*** SUPPLIED INFORMATION Section Begins ***

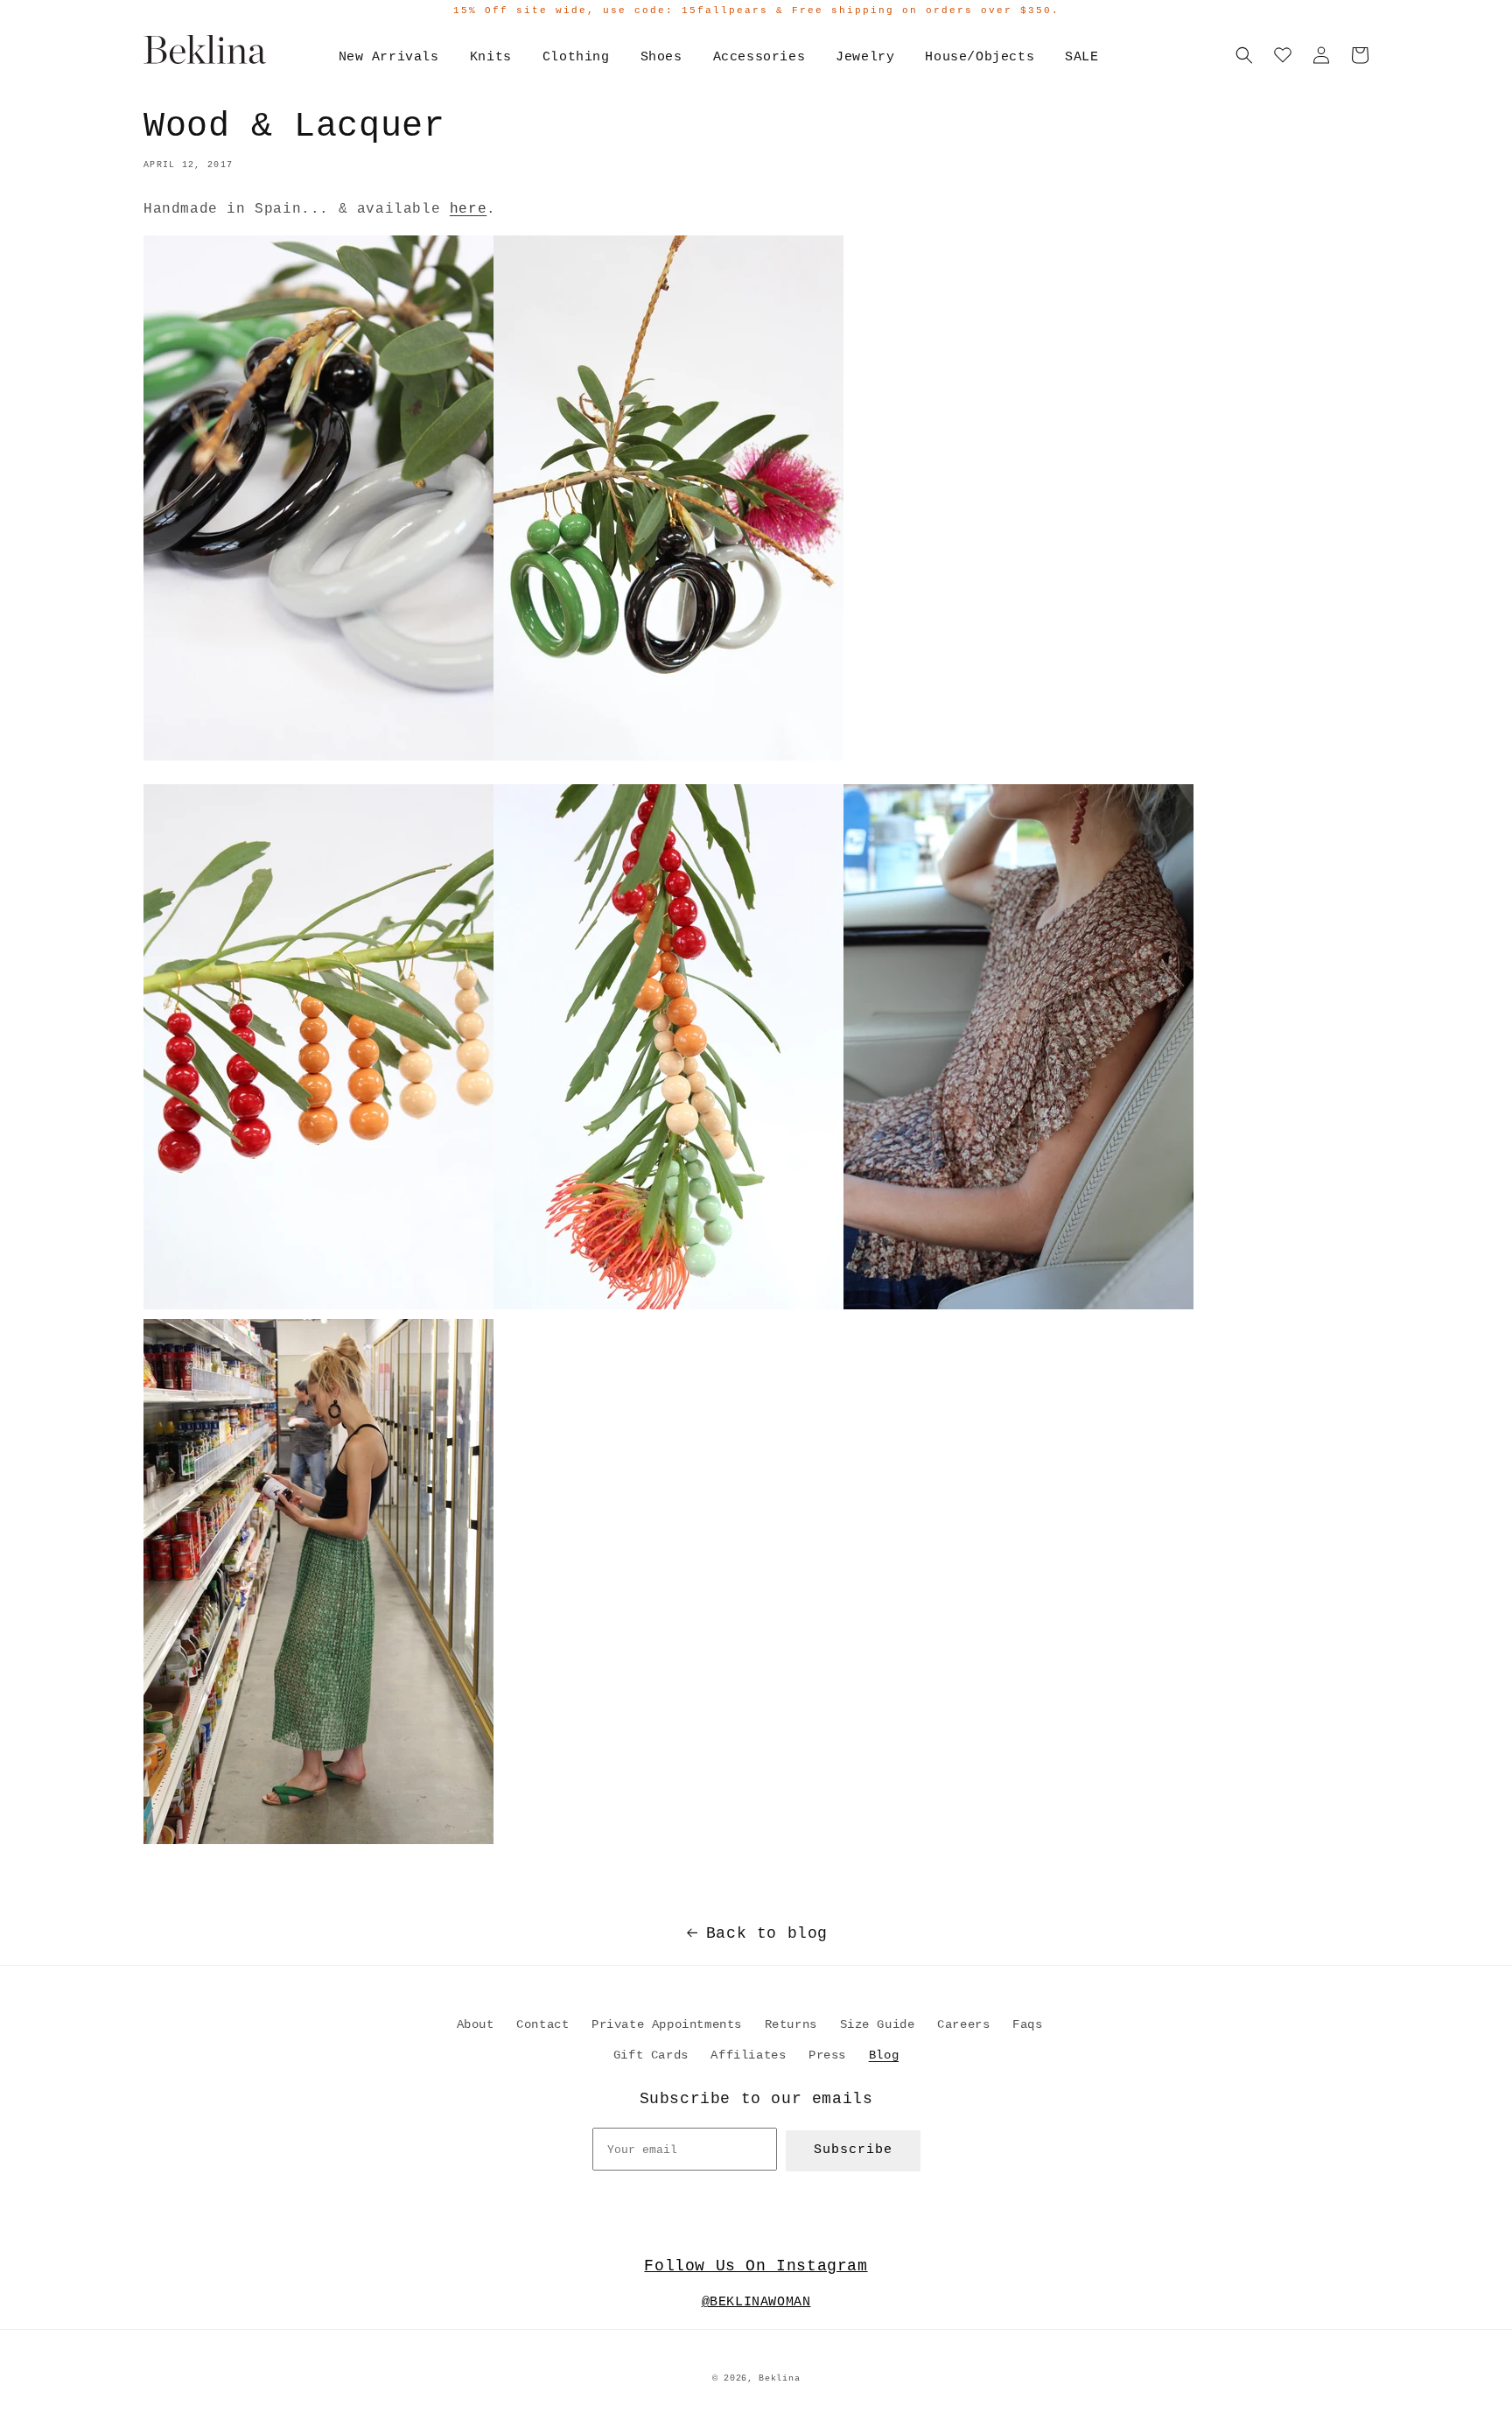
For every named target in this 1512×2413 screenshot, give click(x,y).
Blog (884, 2055)
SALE (1081, 57)
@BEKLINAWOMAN (756, 2302)
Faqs (1027, 2024)
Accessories (759, 57)
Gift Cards (651, 2055)
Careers (963, 2024)
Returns (791, 2024)
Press (827, 2055)
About (475, 2024)
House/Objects (979, 57)
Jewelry (865, 57)
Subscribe (853, 2150)
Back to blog (767, 1933)
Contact (542, 2024)
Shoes (661, 57)
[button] (1244, 55)
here (468, 209)
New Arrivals (389, 57)
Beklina (779, 2378)
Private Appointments (667, 2024)
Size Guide (877, 2024)
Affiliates (748, 2055)
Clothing (576, 57)
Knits (491, 57)
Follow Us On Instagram (755, 2266)
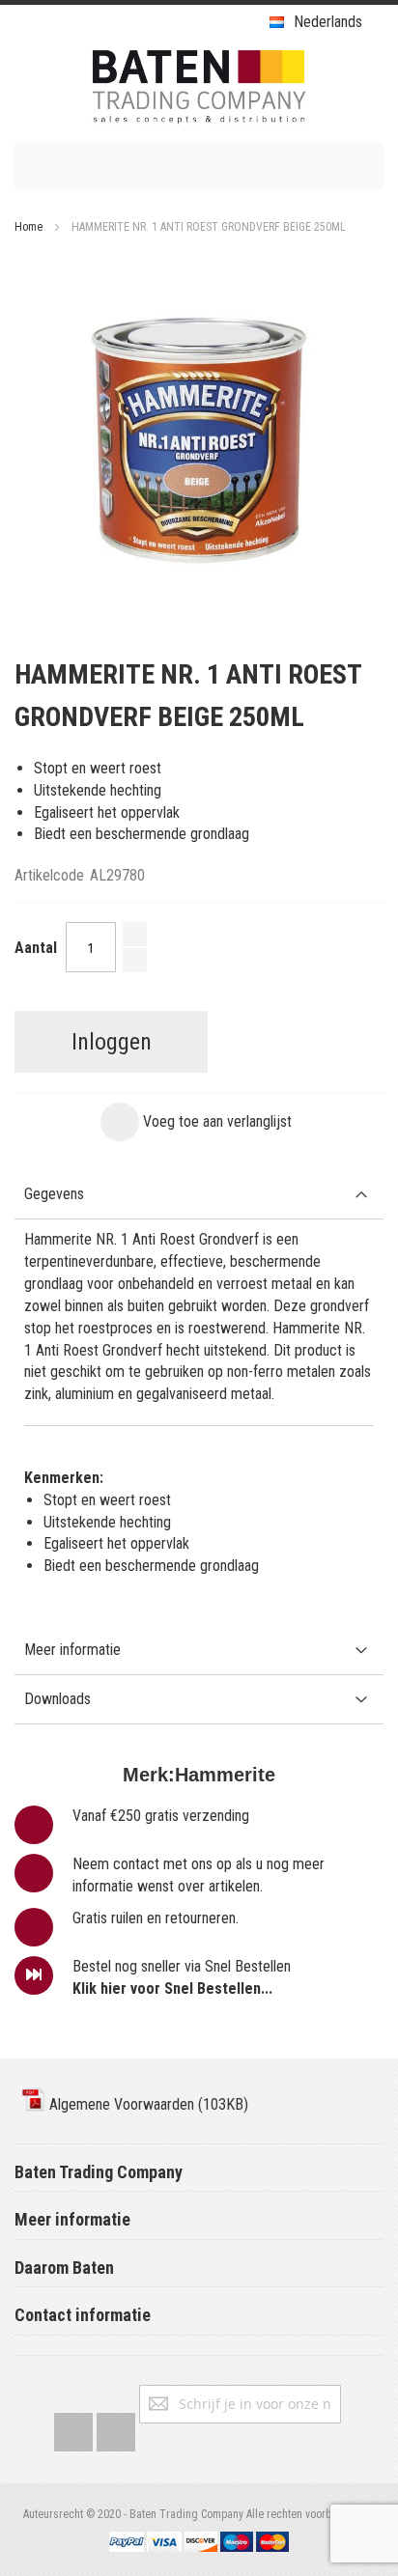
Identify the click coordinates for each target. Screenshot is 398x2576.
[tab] (199, 1194)
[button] (196, 1122)
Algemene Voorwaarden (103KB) (146, 2104)
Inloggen (111, 1041)
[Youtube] (116, 2428)
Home (28, 227)
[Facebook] (73, 2428)
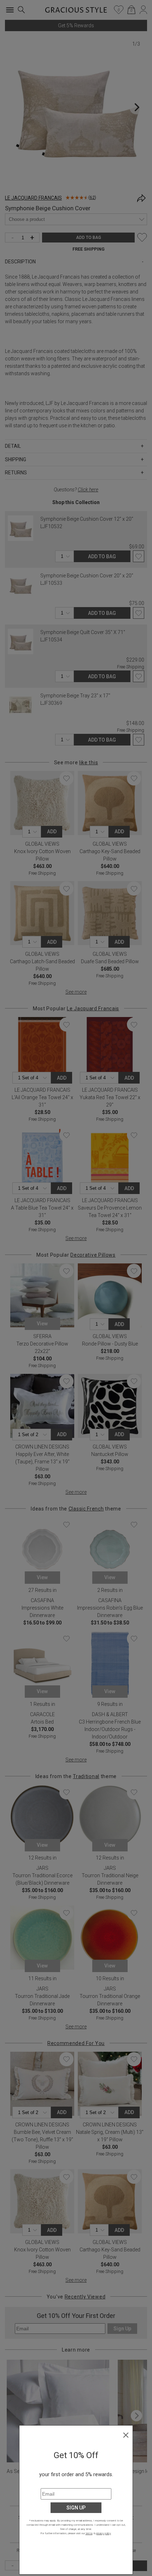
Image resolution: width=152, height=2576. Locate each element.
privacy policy (103, 2533)
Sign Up (76, 2508)
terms (89, 2533)
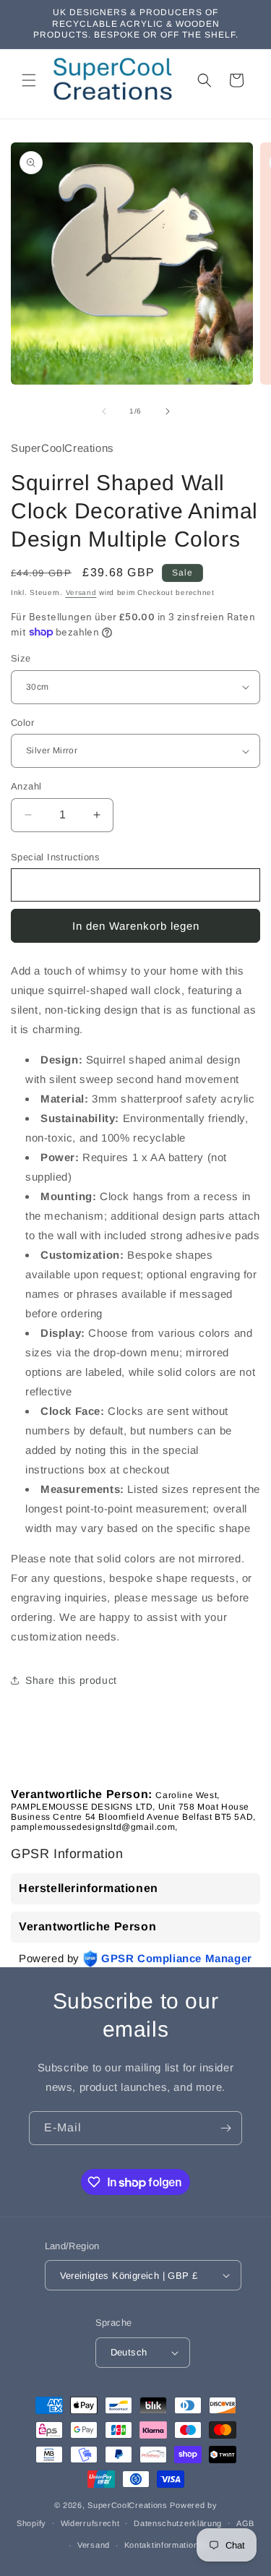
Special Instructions (55, 857)
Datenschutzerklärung (178, 2523)
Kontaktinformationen (166, 2545)
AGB (245, 2523)
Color (22, 722)
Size (21, 658)
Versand (81, 592)
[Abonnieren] (225, 2128)
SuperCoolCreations (127, 2505)
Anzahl (26, 786)
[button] (29, 80)
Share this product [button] (71, 1680)
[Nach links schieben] (104, 411)
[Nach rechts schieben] (168, 411)
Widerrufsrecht (90, 2523)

*** SUPPLIED INFORMATION Section Ends ***

▸ **AIM OF THE EXERCISE**: Exact copies of the entries above are needed, without their pictures.

▸ **FINISHED EXERCISE**:
For every named target in this 1512×2413 screenshot, give click(x,y).
Blog (884, 2055)
SALE (1081, 57)
@BEKLINAWOMAN (756, 2302)
Faqs (1027, 2024)
Accessories (759, 57)
Gift Cards (651, 2055)
Careers (963, 2024)
Returns (791, 2024)
Press (827, 2055)
About (475, 2024)
House/Objects (979, 57)
Jewelry (865, 57)
Subscribe (853, 2150)
Back to blog (767, 1933)
Contact (542, 2024)
Shoes (661, 57)
[button] (1244, 55)
here (468, 209)
New Arrivals (389, 57)
Beklina (779, 2378)
Private Appointments (667, 2024)
Size Guide (877, 2024)
Affiliates (748, 2055)
Clothing (576, 57)
Knits (491, 57)
Follow Us On Instagram (755, 2266)
Identify the click coordinates for each target. Screenshot is 398x2576.
[tab] (199, 1194)
[button] (196, 1122)
Algemene Voorwaarden (103KB) (146, 2104)
Inloggen (111, 1041)
[Youtube] (116, 2428)
Home (28, 227)
[Facebook] (73, 2428)
Image resolution: width=152, height=2576. Locate each element.
privacy policy (103, 2533)
Sign Up (76, 2508)
terms (89, 2533)
Special Instructions (55, 857)
Datenschutzerklärung (178, 2523)
Kontaktinformationen (166, 2545)
AGB (245, 2523)
Color (22, 722)
Size (21, 658)
Versand (81, 592)
[Abonnieren] (225, 2128)
SuperCoolCreations (127, 2505)
Anzahl (26, 786)
[button] (29, 80)
Share this product [button] (71, 1680)
[Nach links schieben] (104, 411)
[Nach rechts schieben] (168, 411)
Widerrufsrecht (90, 2523)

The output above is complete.